Exercise details:
Below are some records; state how many of their lines contain the word "agent", and add nothing.

Records:
====================

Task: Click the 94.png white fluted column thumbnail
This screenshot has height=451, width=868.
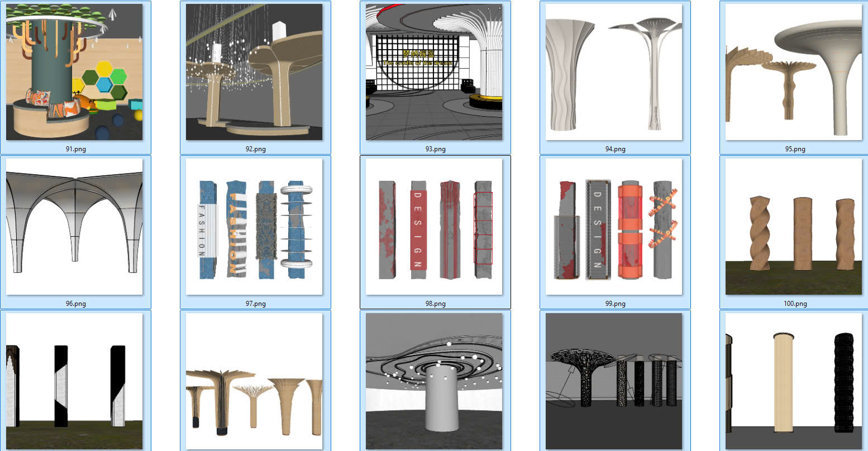Action: 614,72
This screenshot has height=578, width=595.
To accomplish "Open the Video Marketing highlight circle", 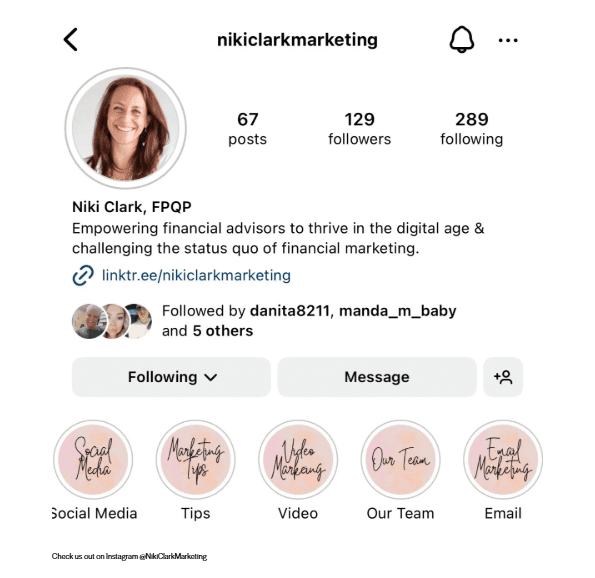I will click(x=298, y=460).
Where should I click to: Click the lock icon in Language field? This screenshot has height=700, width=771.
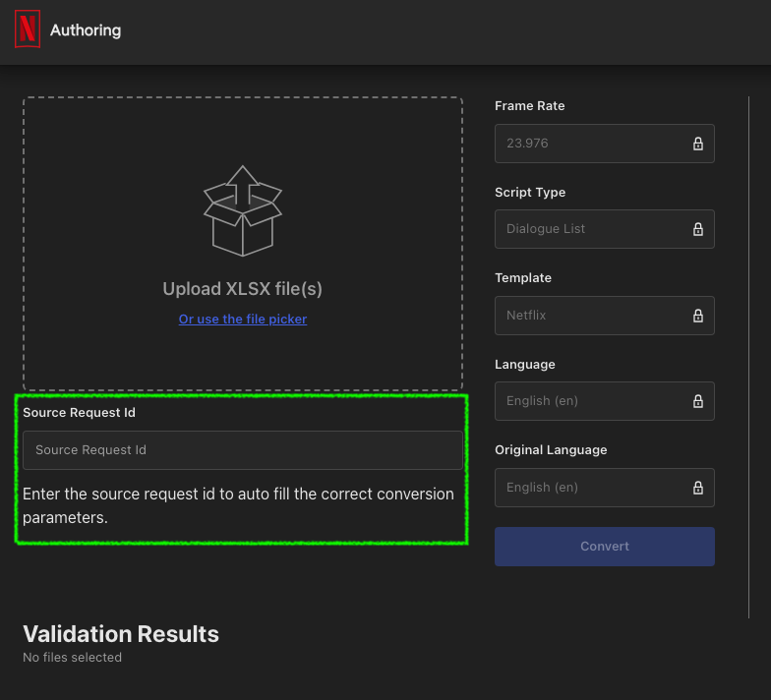tap(698, 401)
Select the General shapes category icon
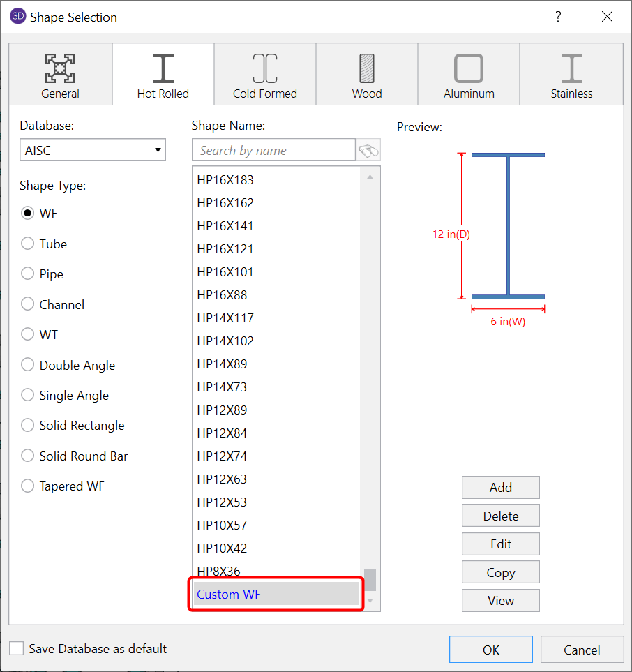The height and width of the screenshot is (672, 632). point(59,66)
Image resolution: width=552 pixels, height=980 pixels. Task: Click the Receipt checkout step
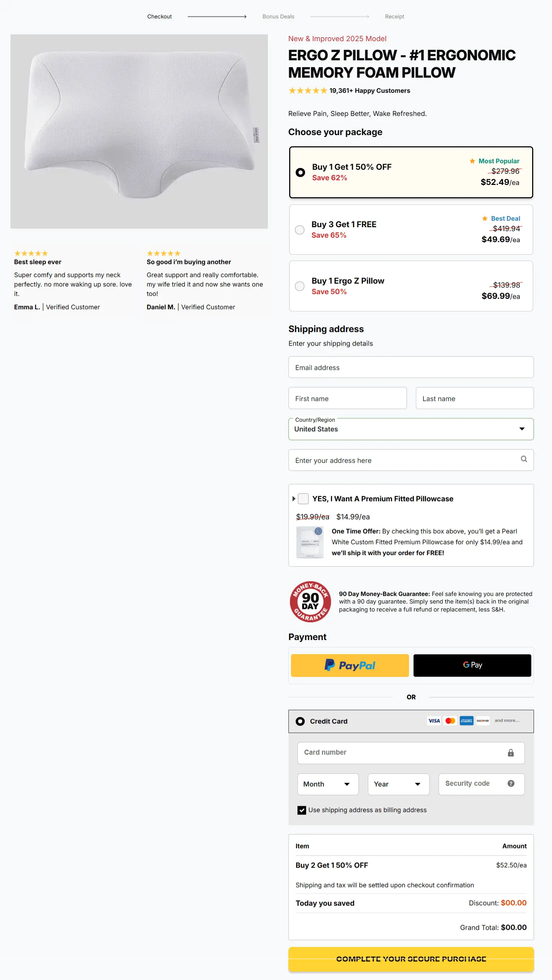click(x=394, y=16)
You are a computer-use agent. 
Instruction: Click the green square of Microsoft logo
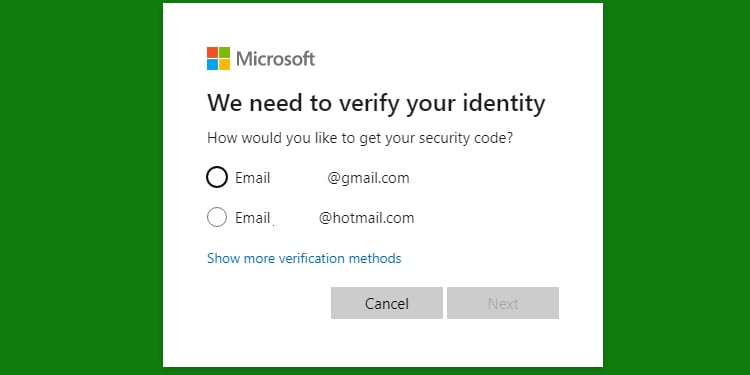pos(224,52)
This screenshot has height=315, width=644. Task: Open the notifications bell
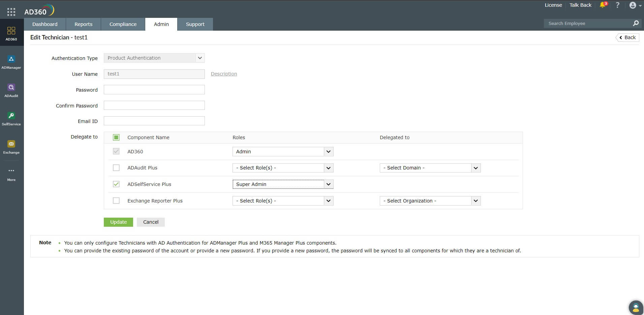point(603,5)
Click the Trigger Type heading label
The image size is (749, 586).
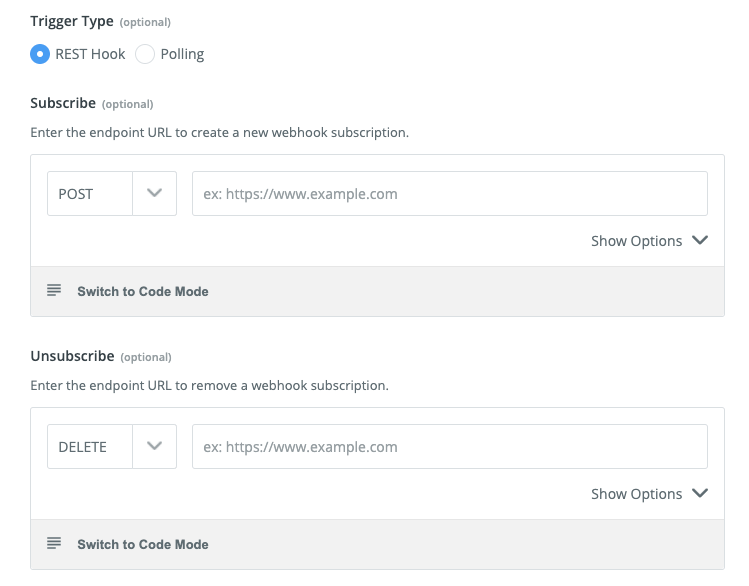pos(71,22)
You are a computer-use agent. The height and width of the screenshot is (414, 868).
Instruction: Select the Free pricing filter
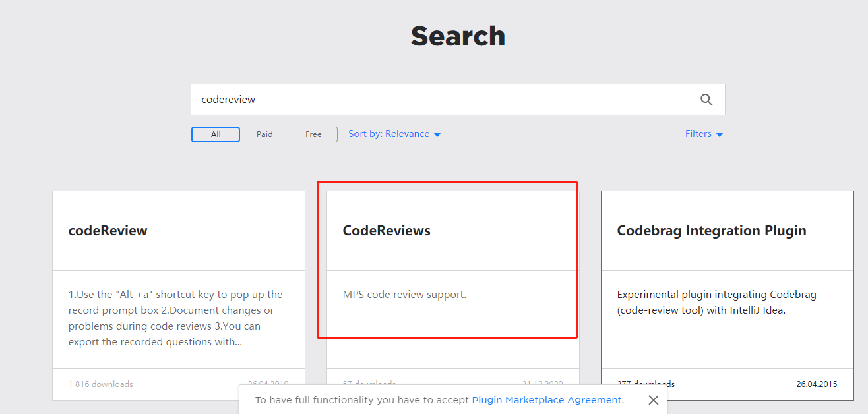[x=313, y=134]
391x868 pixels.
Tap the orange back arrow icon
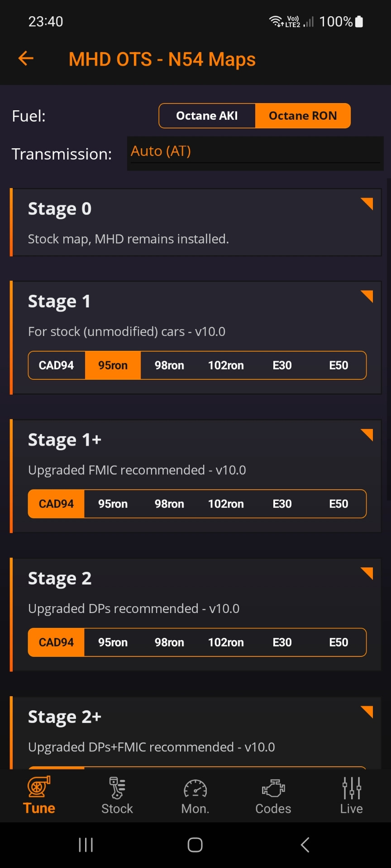pyautogui.click(x=26, y=58)
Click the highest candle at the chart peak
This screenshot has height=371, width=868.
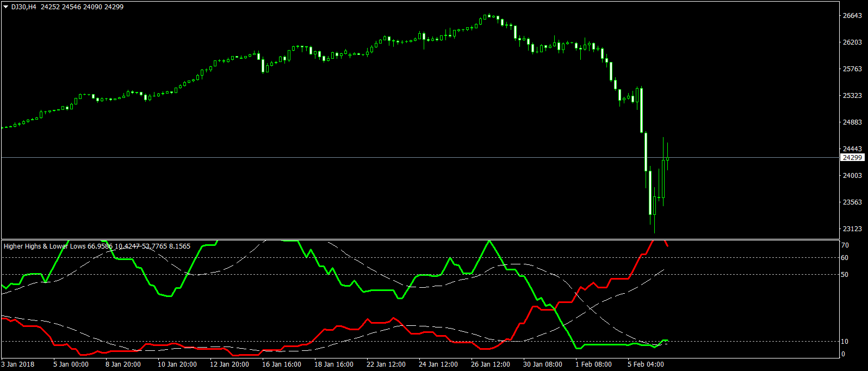point(489,16)
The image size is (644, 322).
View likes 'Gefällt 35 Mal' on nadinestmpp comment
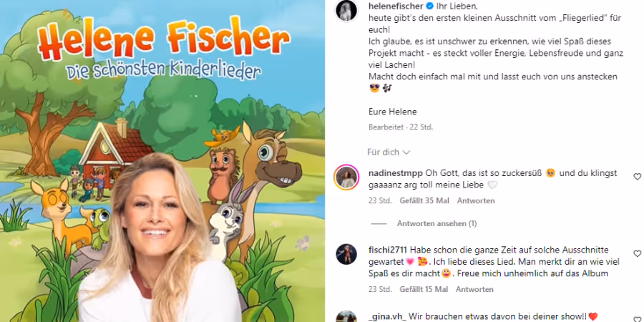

====================

Solution to this task:
2